Washington (MCT) – President Barack Obama is expected to name longtime Washington insider Jacob “Jack” Lew on Thursday as his next treasury secretary, a pivotal post as negotiations commence over raising the nation’s debt ceiling and staving off controversial scheduled cuts in federal spending.
Lew, the White House chief of staff and a former budget director for Obama and President Bill Clinton, would replace Treasury Secretary Timothy Geithner, the last remaining member of Obama’s original economic team, who wants to step down.
The move fills out the top tier of Obama’s administration for the coming second term as several members of the administration move on. While Attorney General Eric Holder plans to remain, Obama has nominated Sen. John Kerry, D-Mass., to replace Secretary of State Hillary Rodham Clinton; former Republican Sen. Chuck Hagel of Nebraska to replace Leon Panetta as secretary of defense; and counterterrorism adviser John Brennan to replace CIA Director David Petraeus, who resigned last year after admitting an extramarital affair.
Obama also must fill other positions. Labor Secretary Hilda Solis announced her resignation Wednesday. Environmental Protection Agency Administrator Lisa Jackson has resigned. And Lew’s move opens the key job of White House chief of staff.
So far, Obama has nominated four white men to top posts since his re-election. Aides urged voters to wait to see his full slate of nominations and appointments to judge his commitment to diversity.
In Lew, Obama is seeking a secretary who lacks the luster of a Wall Street CEO or the gravitas of a renowned economic forecaster. But he would get a trusted confidant who has the president’s ear and one with extensive experience in the federal budget, perhaps the most serious flashpoint now in the government, with Obama engaged in repeated battles with the Republican House of Representatives over taxes and spending.
Lew, so far has not drawn any of the partisan fire that instantly greeted early reports of Obama’s plans to nominate United Nations Ambassador Susan Rice to be secretary of state or Hagel to be secretary of defense. That could suggest he’d win relatively easy confirmation in the Senate, which earlier confirmed his appointment to the lower profile post of deputy secretary of state. Quick confirmation would put him in place in time for what are expected to be acrimonious months ahead.
He’d immediately step into the fray. The United States on Dec. 31 hit its $16.4 trillion debt limit, and the Treasury Department has undertaken what are called “emergency measures” to keep paying the bills it owes to creditors. These measures, however, may run out as early as Feb. 15, raising the potential of a partial default on some U.S. debt, which could disrupt global financial markets.
Lew is a longtime Washington insider, working in the 1970s for legendary House Speaker Thomas “Tip” O’Neill, and is a veteran of decades of budget negotiations.

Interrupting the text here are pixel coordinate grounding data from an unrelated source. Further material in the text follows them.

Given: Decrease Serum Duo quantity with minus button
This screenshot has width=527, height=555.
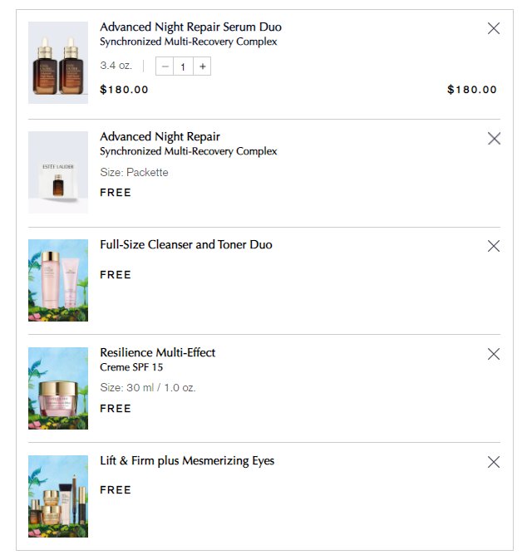Looking at the screenshot, I should [x=165, y=66].
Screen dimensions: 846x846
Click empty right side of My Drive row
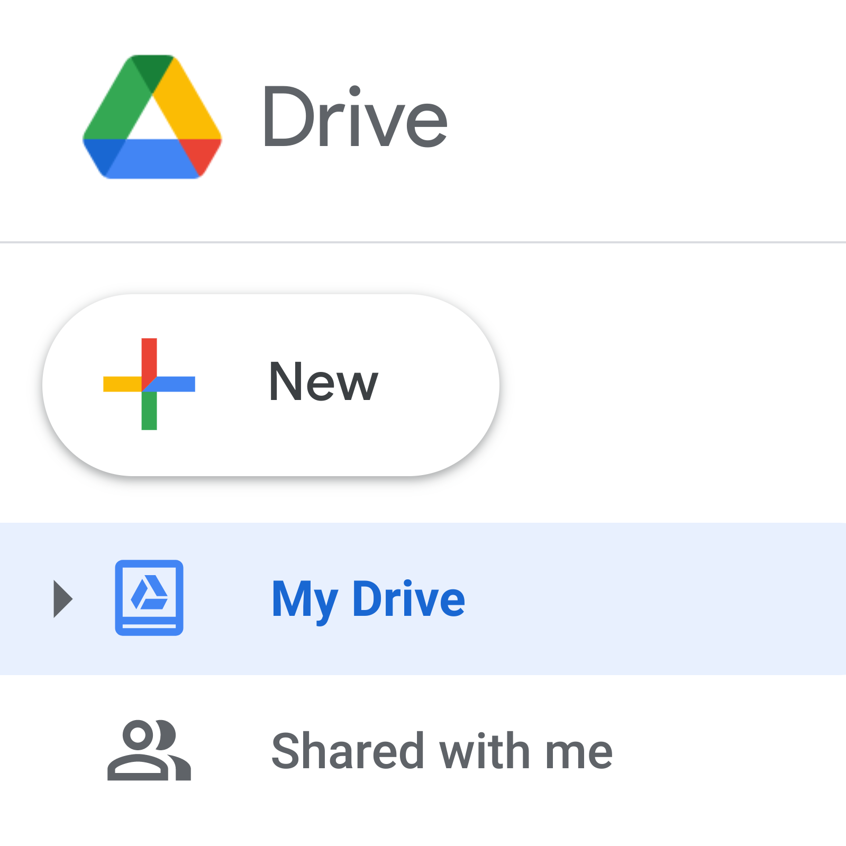click(661, 599)
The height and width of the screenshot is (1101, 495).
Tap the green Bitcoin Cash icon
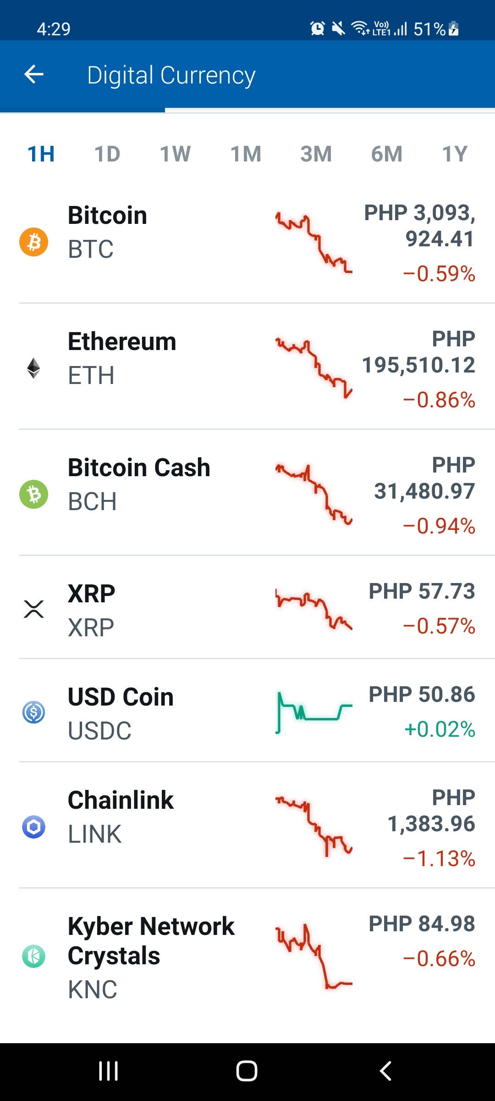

He also served as deputy secretary of state for management and resources.
As a Washington insider, Lew is unusual when seen against past secretaries.
Geithner ran the Federal Reserve Bank of New York. George W. Bush had former Goldman Sachs chief Henry Paulson and high profile CEOs in the post. Clinton’s treasury secretaries included an esteemed senator, Texas Democrat Lloyd Bentsen, and then-Citibank chief Robert Rubin.
The lack of significant experience in the financial sector could make Lew a risky pick should financial markets go haywire as they did in 2007 and 2008. As treasury secretary, Lew would serve as chairman of the Financial Stability Oversight Council, created as a council of regulators during the broad revamp of financial regulation in 2010 in order to probe for threats to the U.S. financial system.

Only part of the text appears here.